> **TASK OBJECTIVE**: Nothing outside the range below should be printed. Output exactly the lines from the line with "This screenshot has width=164, height=104." to the line with "Open Thunderbird mail from the dock", both included.

> **RECORDS PROVIDED**:
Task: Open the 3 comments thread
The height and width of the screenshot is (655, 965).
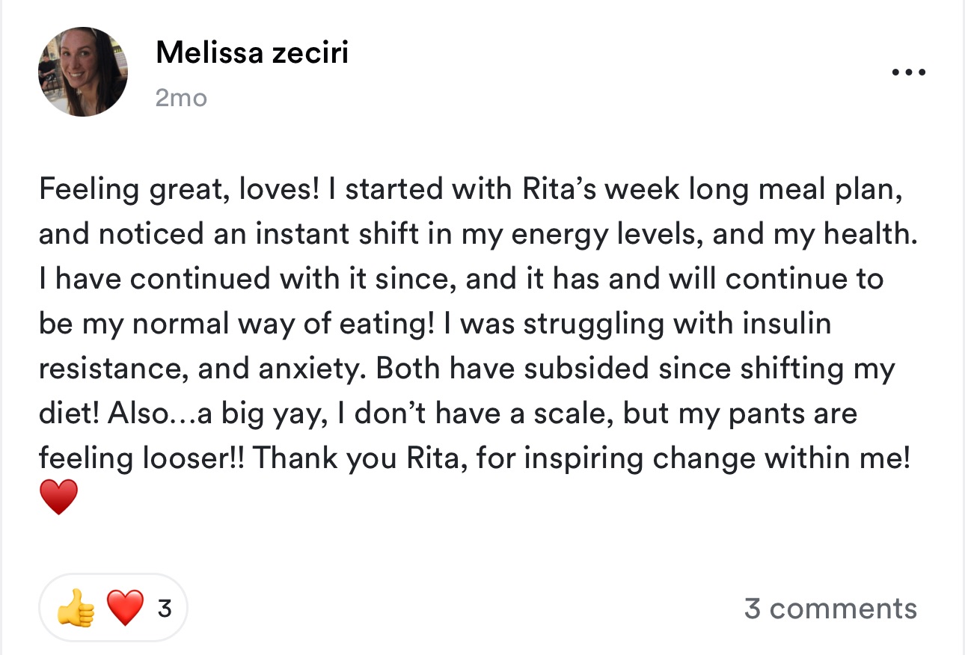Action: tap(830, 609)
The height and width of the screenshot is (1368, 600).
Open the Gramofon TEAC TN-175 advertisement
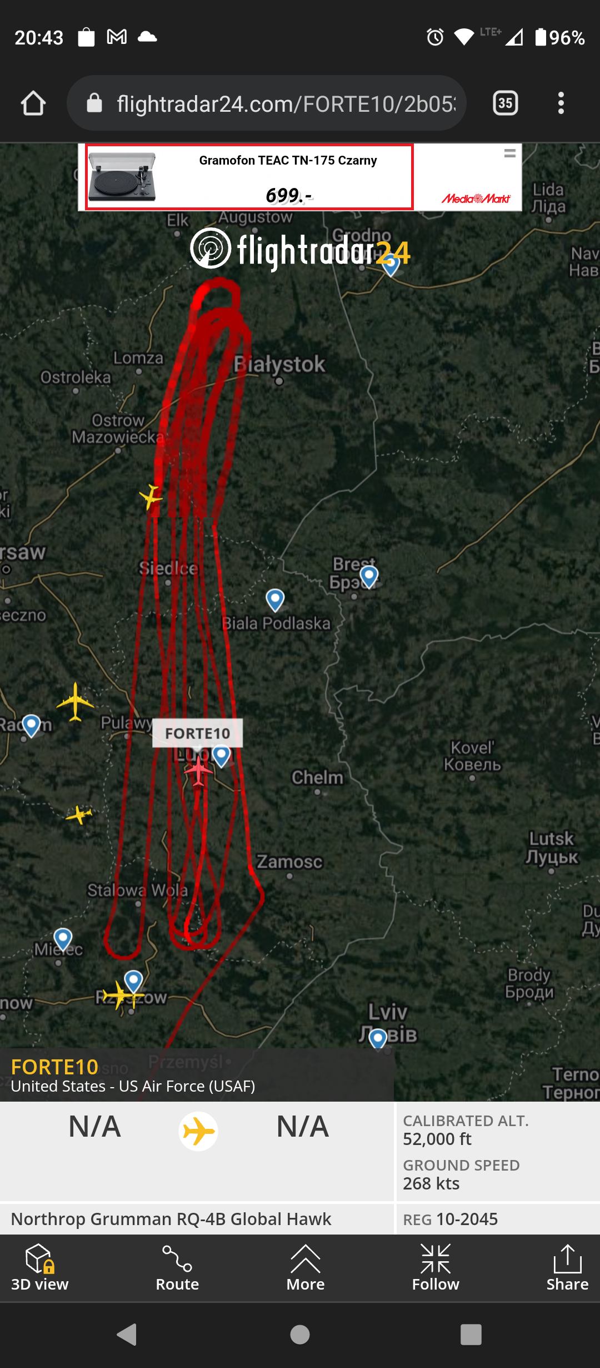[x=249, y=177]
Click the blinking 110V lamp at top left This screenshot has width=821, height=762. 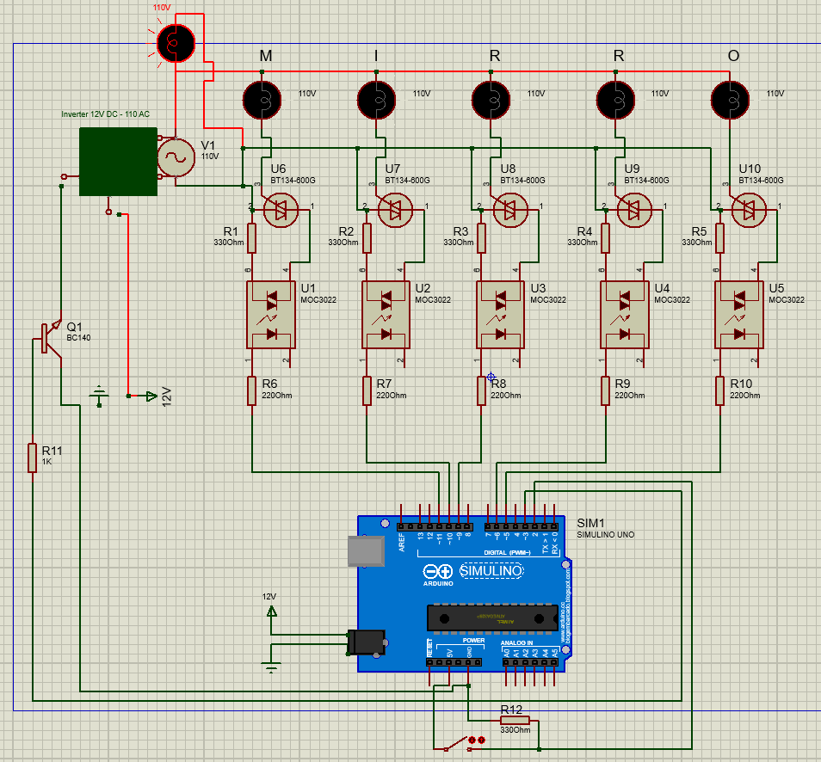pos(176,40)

---

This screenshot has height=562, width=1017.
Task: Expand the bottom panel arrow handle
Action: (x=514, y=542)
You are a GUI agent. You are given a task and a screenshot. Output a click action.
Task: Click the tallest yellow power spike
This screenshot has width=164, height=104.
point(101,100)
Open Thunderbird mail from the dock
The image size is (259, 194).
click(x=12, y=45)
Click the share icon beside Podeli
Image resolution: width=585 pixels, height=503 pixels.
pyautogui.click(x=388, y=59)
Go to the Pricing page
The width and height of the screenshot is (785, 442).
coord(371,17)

...

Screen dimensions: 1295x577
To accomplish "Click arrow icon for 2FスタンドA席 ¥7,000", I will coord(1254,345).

> **RESPONSE BELOW**:
This screenshot has width=164, height=104.
point(101,100)
Open Thunderbird mail from the dock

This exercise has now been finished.